Жизнь казака-эмигранта во Франции

Жизнь казака-эмигранта во Франции

В настоящее время во Франции вообще большой спрос на рабочих, и получить работу не трудно, ибо той безработицы и застоя, какими томятся другие страны, здесь нет, и тысячи русских, поляков, чехов все новыми и новыми партиями едут сюда. В местных газетах такого, например, промышленного центра, как Лион, всюду печатаются многочисленные объявления о найме рабочих всех видов и ремесел и просто рабочих. Лучше других платят на заводе Рено (Париж, автомобили), где плата начинается не ниже 22 франков в день, но, разумеется, чуть ли не вся эта сумма уходит на насущную жизнь одиночки рабочего вследствие столичной дороговизны. В провинции платят меньше, но и жизнь здесь много дешевле. Особенно хорошо платят в г. Кнютанж, в Эльзасе, но у меня там нет знакомых, да я поэтому остаюсь на заводе Крезо.

• **Имеющиеся данные**
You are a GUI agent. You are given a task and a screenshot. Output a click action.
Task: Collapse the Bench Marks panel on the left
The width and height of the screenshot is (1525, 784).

• **Список заданий**
1/ Пожалуйста, воспроизведите без изменений отрывок из текста о жизни казака-эмигранта: от слов «В настоящее время» до слов «на заводе Крезо.».
2/ Назовите все народы, которые, по тексту о жизни казака-эмигранта, новыми партиями едут во Францию.

• **Список ответов**
1/
В настоящее время во Франции вообще большой спрос на рабочих, и получить работу не трудно, ибо той безработицы и застоя, какими томятся другие страны, здесь нет, и тысячи русских, поляков, чехов все новыми и новыми партиями едут сюда. В местных газетах такого, например, промышленного центра, как Лион, всюду печатаются многочисленные объявления о найме рабочих всех видов и ремесел и просто рабочих. Лучше других платят на заводе Рено (Париж, автомобили), где плата начинается не ниже 22 франков в день, но, разумеется, чуть ли не вся эта сумма уходит на насущную жизнь одиночки рабочего вследствие столичной дороговизны. В провинции платят меньше, но и жизнь здесь много дешевле. Особенно хорошо платят в г. Кнютанж, в Эльзасе, но у меня там нет знакомых, да я поэтому остаюсь на заводе Крезо.

2/ Русские, поляки, чехи.